This week I have been clearing my ski trails. They are short, but lead to a fantastic 600 acre property full of groomed trails. Thank you Mike and Vivien Fritz of Beaver Brook Farm!(check out http://www.bbftrails.com)
The old “Pent Road” bisects my property to the south and is one of my trails. This is an old town road most likely thrown up a hundred years ago, but is now just a ski and logging trail. It runs by the foundation of an old Starch Factory, and on to Carpenter Road in Marshfield. The beavers have built their dam on the site of the factory’s dam, and the old mill pond is
full of water. With the help of friend Mr. Nate Smith, we cleared all the year’s worth of blow down trees, fixed water crossings, and widened a short stretch for a future drainage ditch along the road.

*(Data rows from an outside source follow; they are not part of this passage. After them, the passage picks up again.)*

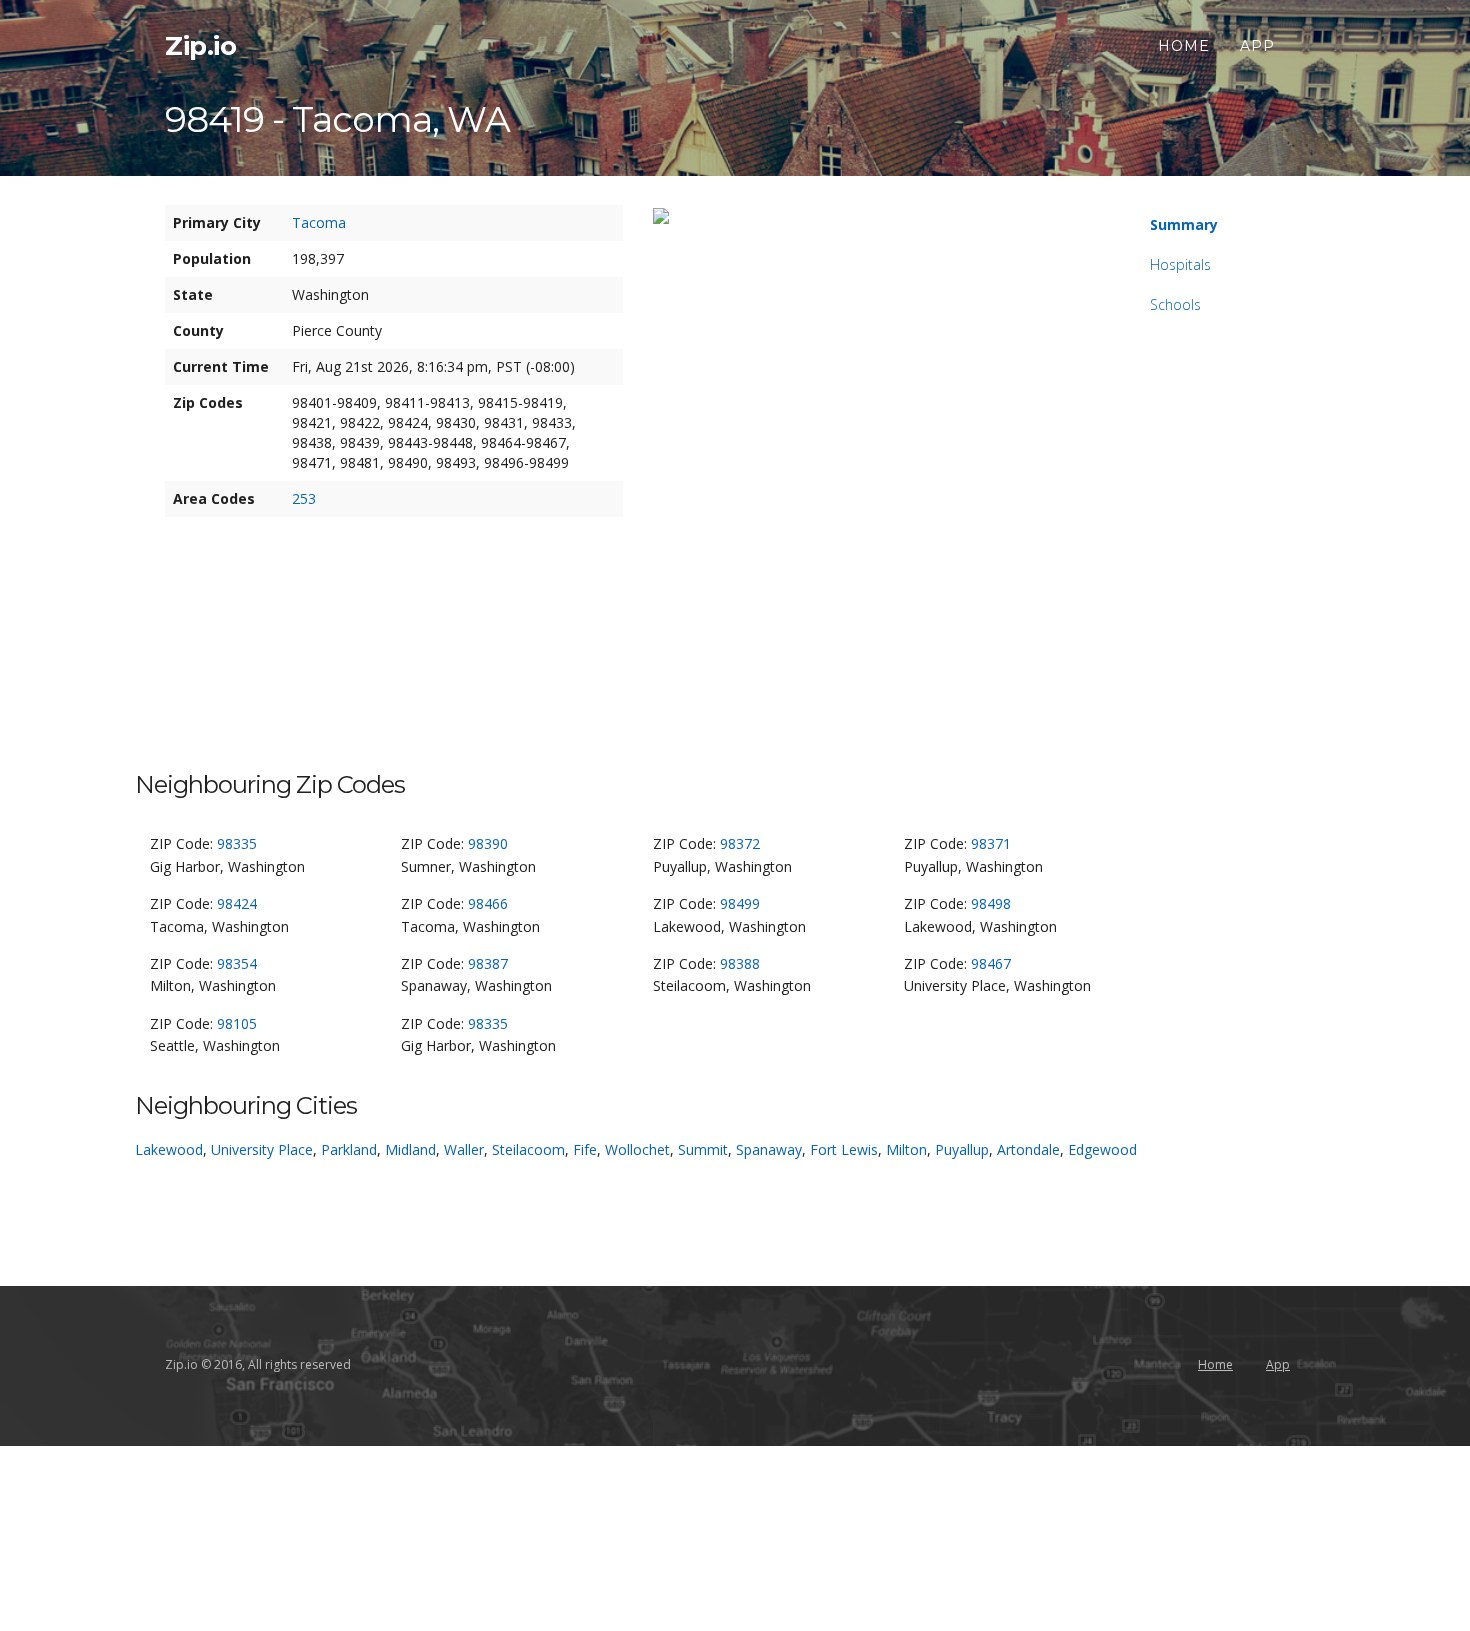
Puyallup (962, 1149)
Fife (585, 1149)
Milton (906, 1149)
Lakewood (169, 1149)
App (1257, 46)
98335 (237, 843)
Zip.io (200, 46)
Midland (410, 1149)
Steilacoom (528, 1149)
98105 (237, 1023)
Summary (1184, 224)
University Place (262, 1149)
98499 (740, 903)
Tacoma (319, 222)
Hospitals (1180, 264)
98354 (237, 963)
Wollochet (637, 1149)
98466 (488, 903)
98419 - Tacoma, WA (337, 119)
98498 (991, 903)
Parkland (349, 1149)
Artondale (1028, 1149)
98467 (991, 963)
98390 (488, 843)
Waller (464, 1149)
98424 (237, 903)
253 (304, 498)
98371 (991, 843)
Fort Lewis (844, 1149)
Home (1184, 46)
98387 (488, 963)
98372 (740, 843)
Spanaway (769, 1149)
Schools (1175, 304)
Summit (703, 1149)
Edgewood (1102, 1149)
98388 (740, 963)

I often arise early to get in a quick ski before I get my boys up for school. Using two head lamps (one for seeing ahead and one pointed in front of my skis) I do a short 40 minute loop out my trails to the neighbors’ and back in time for chores and breakfast. Some mornings the coyotes are really howling! Sometimes I will hook up my dog Leah with a sled dog harness and have her pull me along. When the boys were much smaller, I would put Wesley in a back pack and Wyatt in a front harness to go skiing. I made those very short trips!
Another one of my trails is the Chester Memorial Trail in memory of our Dalmatian. This trail goes by the granite ledge where the foundation stones for my farm house were cut, through the sugar woods where my 1400 taps and sugarhouse stand, by the north end
of the runway and hooks up with the Cabot Trail. The Cabot Trail was set up as a High School Project by one of my neighbors several years ago and is now being reclaimed by the Cabot Rec. Department.
Working on trails is the beginning of my winter work in the woods. Firewood for heating the house, sugarwood for boiling sap into maple syrup, and an inventory of logs for the sawmill are on tap for the next few weeks. This inventory of logs, mostly soft woods of pine spruce and fur, will be milled into dimensional lumber (2×4’s, 2×6’s etc.) and boards. These I stack to air dry for future sale. I also spend time each winter clearing snow from the runway. I have less flying jobs in the winter, but winter flying can be spectacular; the visibility is very clear and the air is very smooth, and most of my flying jobs in winter are scenic tours.
In winter the woods are a place where I work for my farm and also where I work to make spaces for enjoying the natural beauty of the Vermont landscape, whether I’m skiing, hiking, or flying high above it. I’ve shifted gears for a new season and I hope it’s a good one!